Claire's mouth opened. Closed. Opened again. She leaned forward, palms flat on the mosaic tile, and her voice dropped to a whisper that was louder than most people's normal speaking voice.
"Emily Catherine Callahan."
"You already used my full name."
"It bears repeating." Claire sat back. Pressed her fingers to her temples. Looked at the sky. Looked back at Emily. "A two-for-one. From the patient man. From the man who takes his time."
"From the man who takes his time."
Claire picked up her water glass, drained the entire thing, set it down, and flagged the waiter with an urgency that suggested the building was on fire. "We're going to need mimosas. Immediately. The big ones."
Emily laughed. Loud and uncontrolled, the sound she'd been making more often since Jake Walsh had walked into her life and given her reasons to make it.
"And then?" Claire said, composing herself with visible effort. "After the... after."
"After. We were together and his forehead was against mine and the first thing he said was 'hi.'"
Claire's face changed in a way Emily had never seen. Every defense, every joke, every deflection Claire used to navigate the world dropped away, and what was left was a woman looking at her best friend with an emotion so pure and uncomplicated that Emily felt her own eyes sting.
"Hi," Claire repeated.
"Like we were meeting for the first time. Like everything before that was the introduction." Emily realized, this was the calmest she'd been in years. "And then I told him I loved him. And he told me he loved me. And I fell asleep in his arms and I didn't dream because I didn't need to."

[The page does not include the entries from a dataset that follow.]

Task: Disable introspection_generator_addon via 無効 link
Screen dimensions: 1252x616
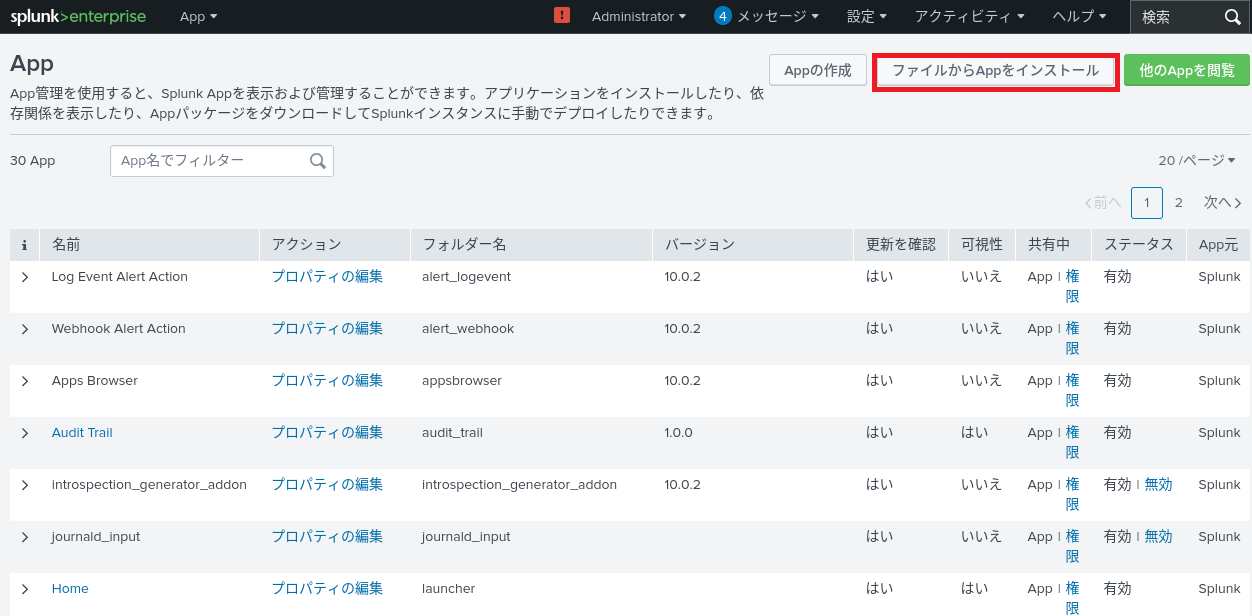Action: [x=1158, y=485]
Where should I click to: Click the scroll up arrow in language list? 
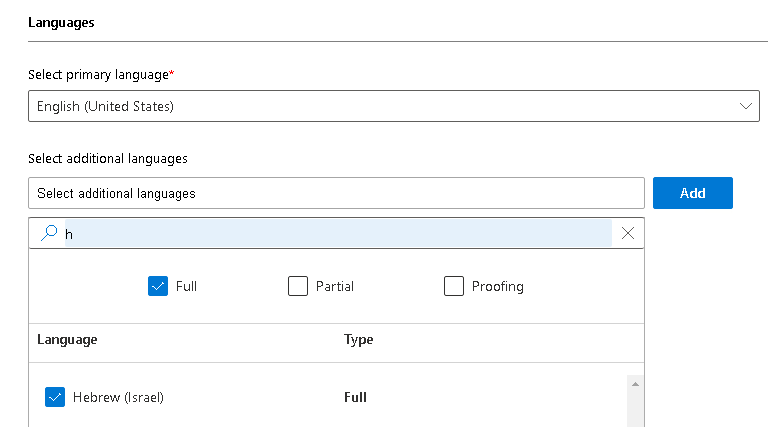[634, 384]
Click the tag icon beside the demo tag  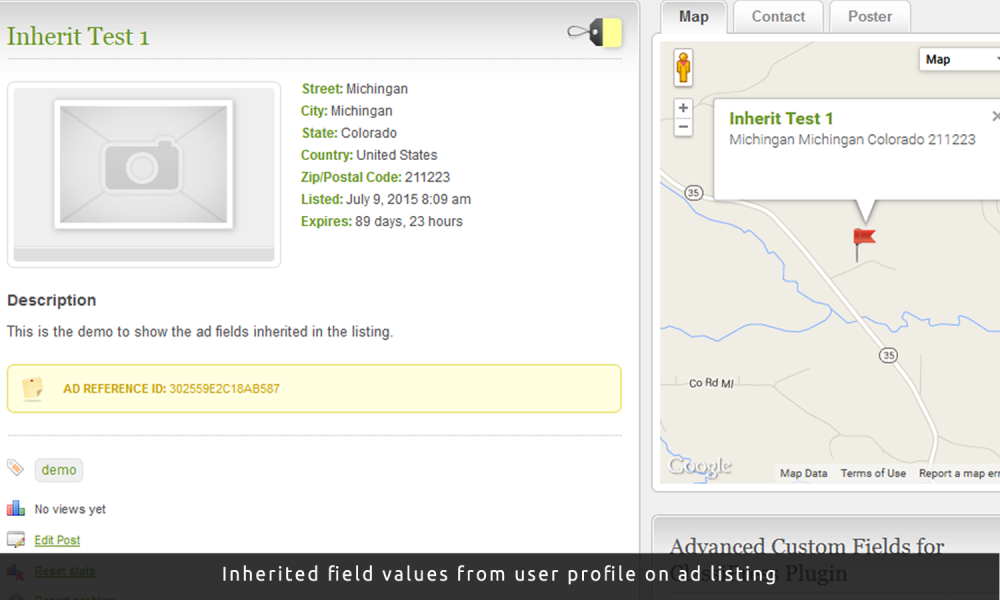(x=13, y=468)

Claire reached across the table. Took both of Emily's hands. Held them.
"I have waited," Claire said, "for years. Years, Emily. To watch you let someone in. And you didn't just let him in. You drove across a bridge and walked into a bar full of assassins and told them he was yours."
"They're not assassins."
"They're a little bit assassins." Claire squeezed her hands. "I am so proud of you. I am so unbelievably proud of you."
The mimosas arrived. They were, as requested, the big ones. The mimosas rose together and they clinked glasses over a mosaic table on a Saturday morning in South Tampa while the sun turned everything golden.
"To the first thing you ever chose just because you wanted it," Claire said.
Emily drank. The champagne was cold and sharp and tasted like celebration and she let herself feel it, the feeling of being happy without conditions or caveats or exit strategies.
"So what happens now?" Claire asked. "With the case. With Vance."
Emily reached for the name. Found it took an extra beat to locate, the way you reach for a file you've put in the wrong drawer. A week ago, Vance would have been the first thing she thought about when she opened her eyes. This morning, it had been the warmth of Jake's skin against hers.
"We've got this," she said. It came out simply. Not dismissive. Not cavalier. The confidence of a woman who had spent two weeks watching a partnership become greater than its parts. "We'll find Costa. He'll cooperate. Marchand is a problem but he's a manageable one." She took another sip of her mimosa. "And I've got the best investigator in the federal system, who also happens to be in love with me. So yes. We've got this."
Claire studied her. The lawyer in Claire, the part that assessed risk and exposure, was running calculations. Emily could see it. But whatever the calculations produced, Claire let them go.
"Monday is going to be interesting," Claire said.
"Monday is going to be fine. Ray already knows. Has since the beginning."
"And Marchand?"
"Marchand is going to be a problem for a long time." Emily said it without heat. Without anxiety. Like a weather forecast she'd already prepared for. "He's not going away. He's going to make things difficult. He's going to use his position to create friction because that's what men like Marchand do when they've been embarrassed."
"And you're okay with that?"
"I'm not worried about Jasper Marchand." Emily set down her glass. "I've faced worse. Jake's faced worse. Marchand has politics. We have each other."
The food arrived. Avocado toast for Claire. Eggs benedict for Emily. They ate the way they always ate, sharing bites, stealing forkfuls, talking between mouthfuls about nothing andeverything. Claire told her about a deposition that had gone sideways on Thursday. Emily told her about Anna at the deli, about the old woman who'd squeezed her shoulder and told her she saw someone who was as scared as Jake was.